* Goal of the exercise: An exact transcription is needed of the lines below from the one with "Image resolution: width=1523" through the one with "Given: Toggle italic formatting", with no other lines and no pictures.

* Materials provided:
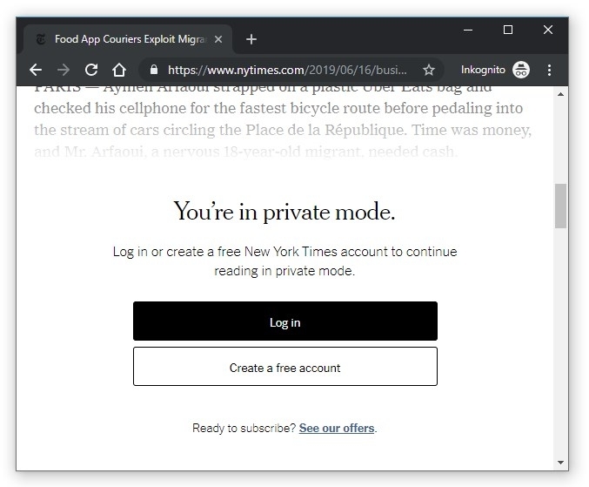Bookmark this page with the star icon
This screenshot has width=589, height=487.
(x=429, y=70)
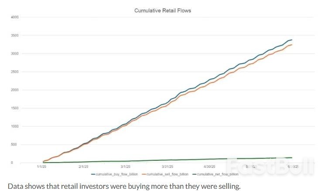
Task: Click the 4000 y-axis value label
Action: coord(15,17)
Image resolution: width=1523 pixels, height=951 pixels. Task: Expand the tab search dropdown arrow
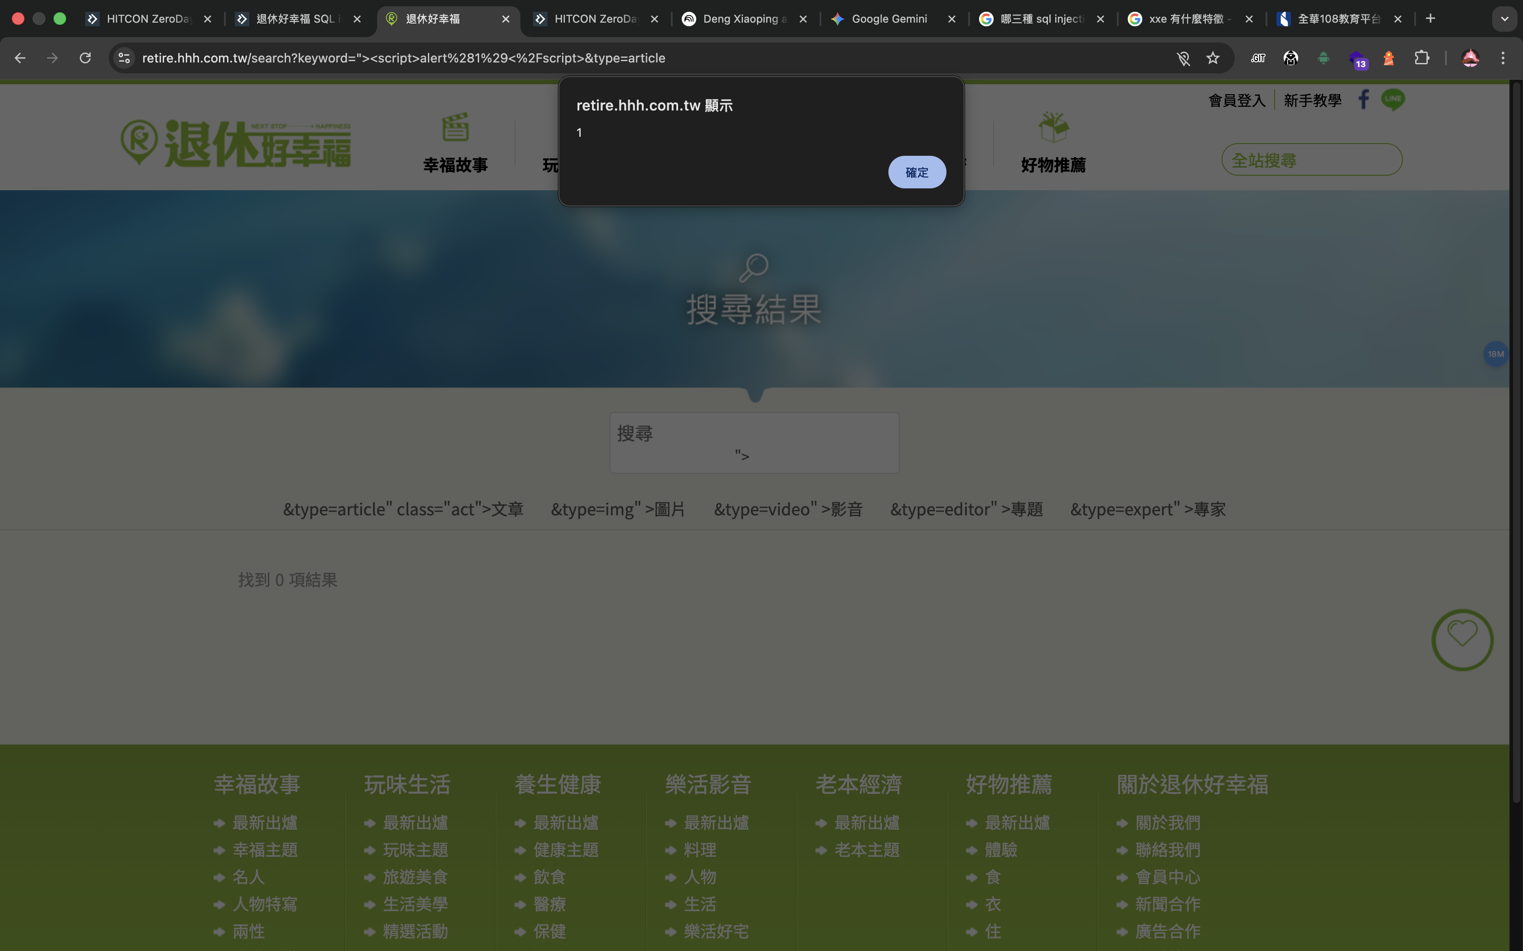point(1504,19)
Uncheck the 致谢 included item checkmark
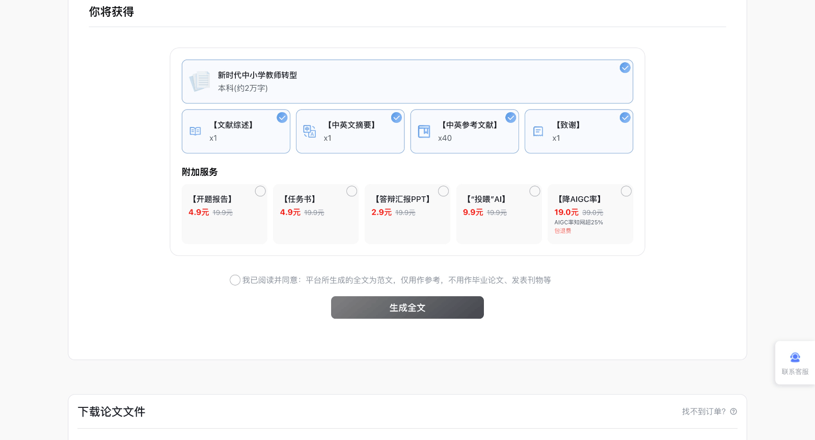Image resolution: width=815 pixels, height=440 pixels. (625, 118)
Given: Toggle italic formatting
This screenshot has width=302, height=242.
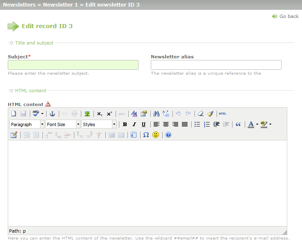Looking at the screenshot, I should pos(134,124).
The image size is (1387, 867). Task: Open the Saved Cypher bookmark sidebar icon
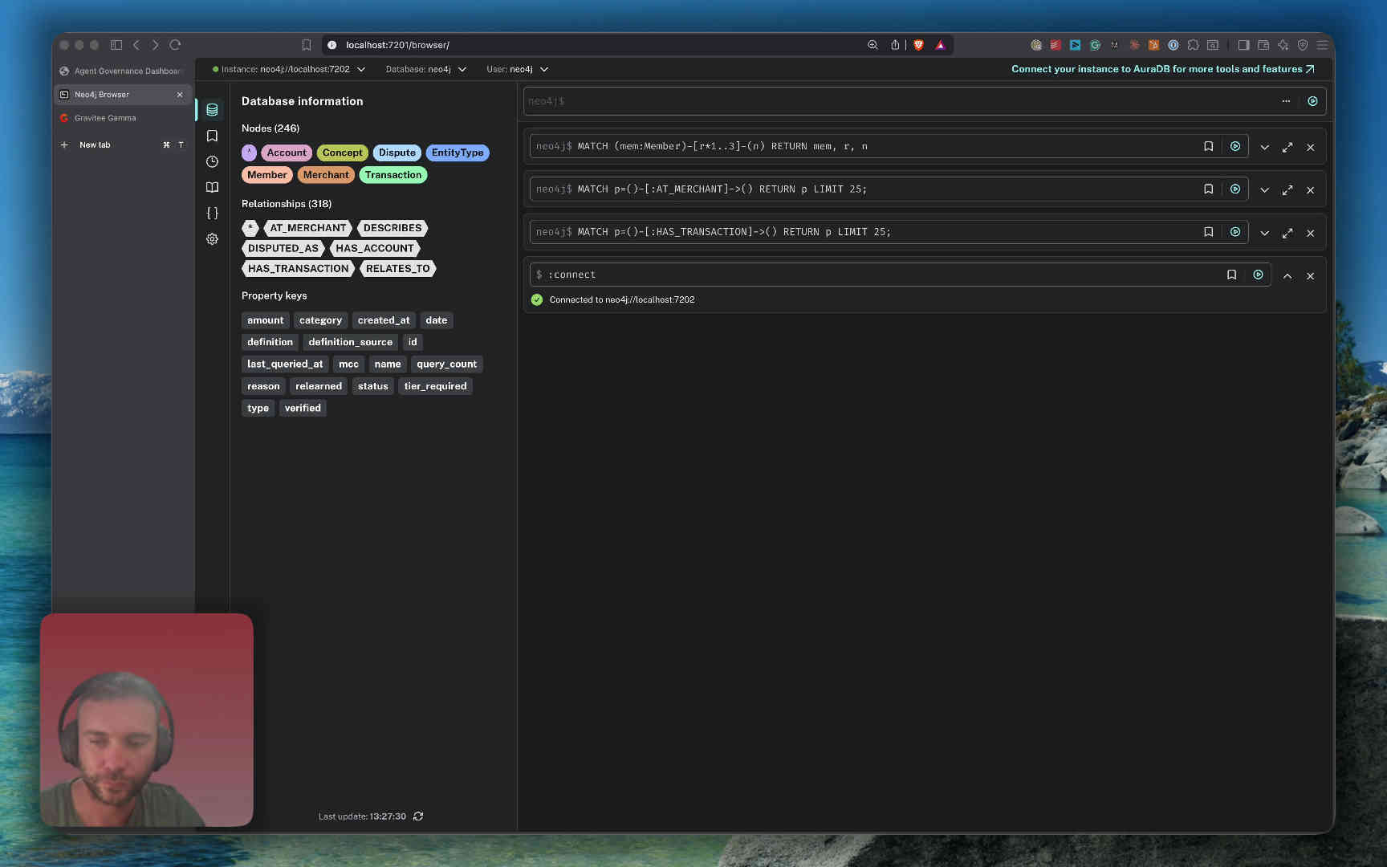click(x=212, y=136)
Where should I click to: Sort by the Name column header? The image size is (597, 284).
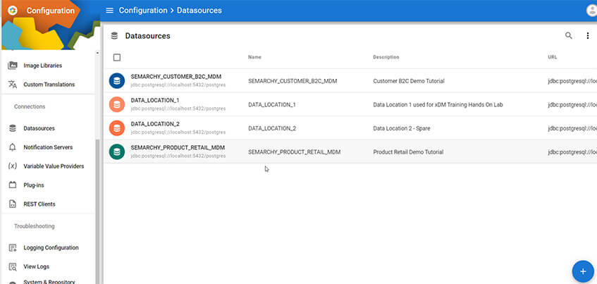click(255, 57)
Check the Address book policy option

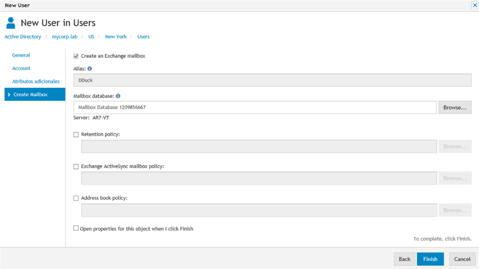pos(76,198)
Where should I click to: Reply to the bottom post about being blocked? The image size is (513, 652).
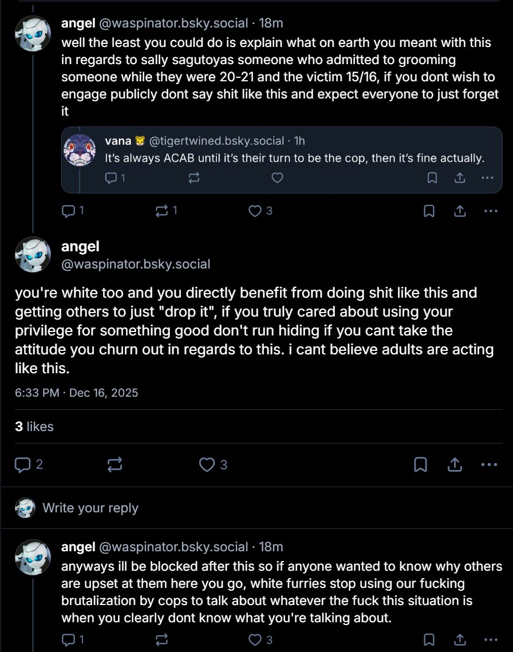click(68, 639)
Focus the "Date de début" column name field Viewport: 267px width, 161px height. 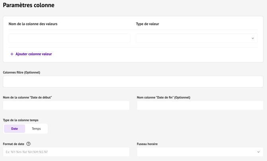66,105
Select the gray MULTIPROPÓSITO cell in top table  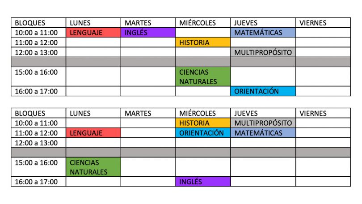(263, 52)
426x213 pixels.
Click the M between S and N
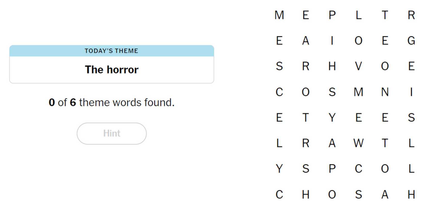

* Task result:
Image resolution: width=1523 pixels, height=951 pixels. Task: Expand the tab search dropdown arrow
point(1504,19)
Uncheck the 致谢 included item checkmark
Image resolution: width=815 pixels, height=440 pixels. (625, 118)
Given: Toggle italic formatting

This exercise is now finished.